--- Task requirements ---
The full listing, excluding its pictures, should be printed exactly as it stands.

--- Data for this exercise ---
/---

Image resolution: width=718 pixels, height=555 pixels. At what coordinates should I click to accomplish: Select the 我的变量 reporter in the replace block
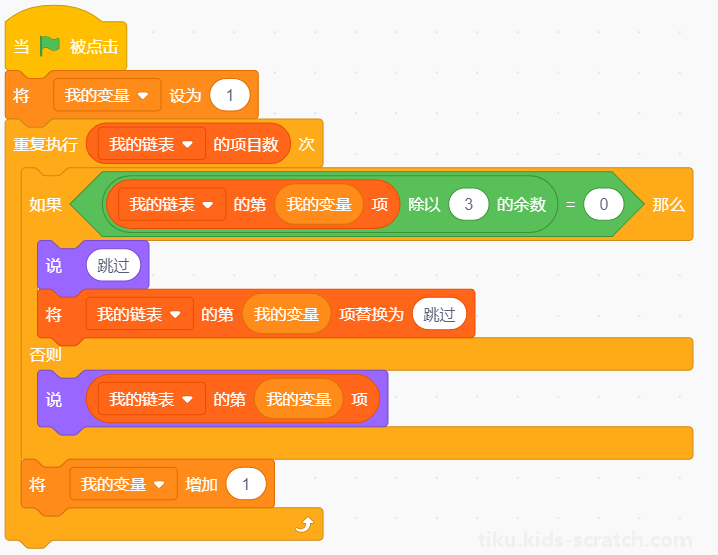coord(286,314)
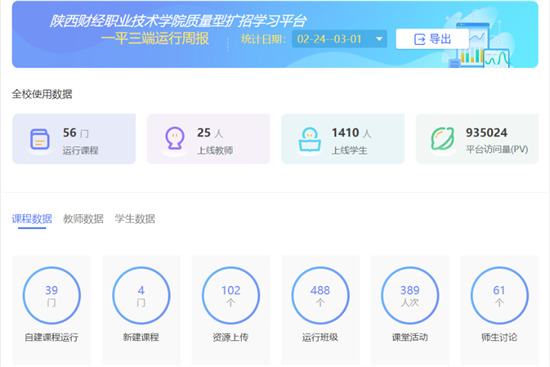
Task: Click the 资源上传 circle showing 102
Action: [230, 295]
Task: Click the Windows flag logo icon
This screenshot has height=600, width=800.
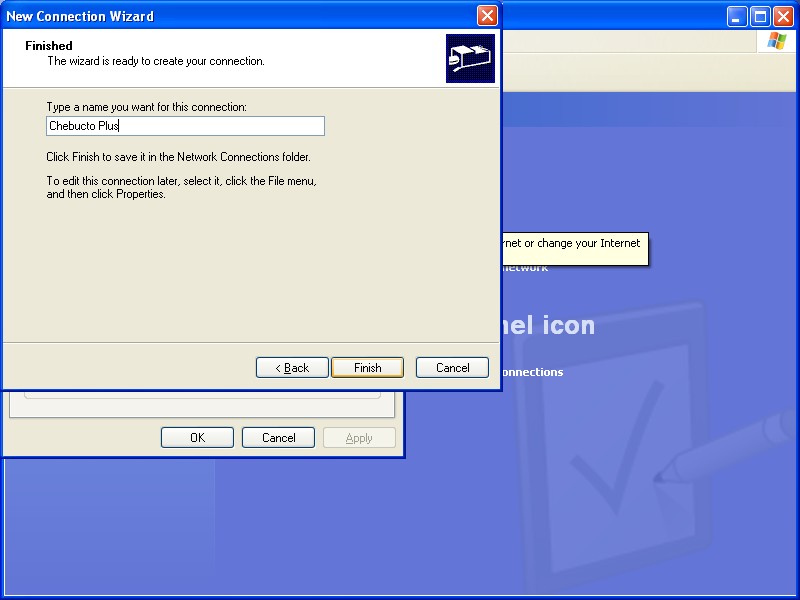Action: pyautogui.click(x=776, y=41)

\---

--- Problem solution ---
Image resolution: width=718 pixels, height=555 pixels. At what coordinates should I click to accomplish: Select the 我的变量 reporter in the replace block
coord(286,314)
Task: Click the 资源上传 circle showing 102
Action: [230, 295]
Task: Click the Windows flag logo icon
This screenshot has height=600, width=800.
Action: pyautogui.click(x=776, y=41)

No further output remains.